All homeworks should be submitted through Gradscope.

Homework 2

Part 1: Implementing a transformer model (50 points)

In this part, your goal is to design and implement a Transformer-based model. You are expected to gain a deeper understanding of the inner workings of the Transformer by building its core components from scratch.

Download the Google Colab notebook from the following link: Download.

Part 2: Text generation and decoding (50 points)

n this part, you will apply your Transformer model for sequence generation. This will be a task on text summarization in which you will explore using an off-the-shelf language model, and evaluation methods. This also focuses on experimenting with and evaluating different decoding strategies for text generation.

Download the Google Colab notebook from the following link: Download.

Homework 1

Part 1: Hands-on excercise - Implementing sparse representations (50 points)

In this homework, your goal is to implement sparse word and document representations. Sparse representations are crucial in many natural language processing tasks, particularly when working with high-dimensional data like text.

You will need to log in to colab with your Yale account. Then you can copy the notebook to your own account and start working on that.

You will be completing parts indicated with

    #
    # % -- Your Implementation -- %
    #

Or # TODO: Implement.

Then you will be submitting the completed notebook with all the outputs.

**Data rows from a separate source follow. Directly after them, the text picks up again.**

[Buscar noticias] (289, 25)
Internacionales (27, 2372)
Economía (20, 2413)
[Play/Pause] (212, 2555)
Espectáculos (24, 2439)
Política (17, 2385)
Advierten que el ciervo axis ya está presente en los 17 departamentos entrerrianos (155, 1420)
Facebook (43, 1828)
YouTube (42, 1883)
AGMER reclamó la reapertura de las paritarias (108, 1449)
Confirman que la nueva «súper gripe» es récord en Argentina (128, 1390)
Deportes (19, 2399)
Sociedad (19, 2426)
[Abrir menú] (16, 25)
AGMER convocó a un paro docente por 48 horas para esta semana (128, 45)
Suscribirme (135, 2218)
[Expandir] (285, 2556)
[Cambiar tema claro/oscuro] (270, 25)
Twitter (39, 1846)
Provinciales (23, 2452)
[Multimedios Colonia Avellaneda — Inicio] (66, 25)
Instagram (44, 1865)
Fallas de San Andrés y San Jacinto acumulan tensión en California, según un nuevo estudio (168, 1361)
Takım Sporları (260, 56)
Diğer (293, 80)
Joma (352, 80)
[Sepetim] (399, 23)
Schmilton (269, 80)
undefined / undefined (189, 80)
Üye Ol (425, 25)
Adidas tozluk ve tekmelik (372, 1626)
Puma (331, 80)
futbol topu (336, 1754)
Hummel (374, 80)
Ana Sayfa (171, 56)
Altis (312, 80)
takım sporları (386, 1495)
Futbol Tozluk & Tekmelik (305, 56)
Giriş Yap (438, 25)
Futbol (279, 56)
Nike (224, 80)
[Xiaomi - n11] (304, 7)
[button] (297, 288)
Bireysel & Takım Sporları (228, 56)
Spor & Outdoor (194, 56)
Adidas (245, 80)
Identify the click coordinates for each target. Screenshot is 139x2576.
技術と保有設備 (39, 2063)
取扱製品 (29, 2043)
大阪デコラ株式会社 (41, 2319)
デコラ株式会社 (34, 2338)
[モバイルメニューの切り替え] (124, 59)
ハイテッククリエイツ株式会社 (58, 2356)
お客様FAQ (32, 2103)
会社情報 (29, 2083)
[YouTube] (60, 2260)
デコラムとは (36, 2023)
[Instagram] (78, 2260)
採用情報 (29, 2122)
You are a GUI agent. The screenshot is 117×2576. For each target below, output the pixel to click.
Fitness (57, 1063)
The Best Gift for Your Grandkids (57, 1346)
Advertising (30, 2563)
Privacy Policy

Please see the instructions and the notebook here: Colab-1.

Part 2: Handout (20 points)

Download the homework handout from the following link: Download.

For this part, you need to complete the homework in LaTeX and return the pdf solution. Further instructions are provided in the pdf.

Part 3: Hands-on excercise - Implementing the Word2Vec model (50 points)

The third part is implementation of a Word2Vec SkipGram model from scratch. A Colab notebook is provided to guide you through the process of implementing the model from scratch and training it on a toy data sample.

Then you will be submitting the completed notebook with all the outputs.

Please see the instructions and the notebook here: Colab-2.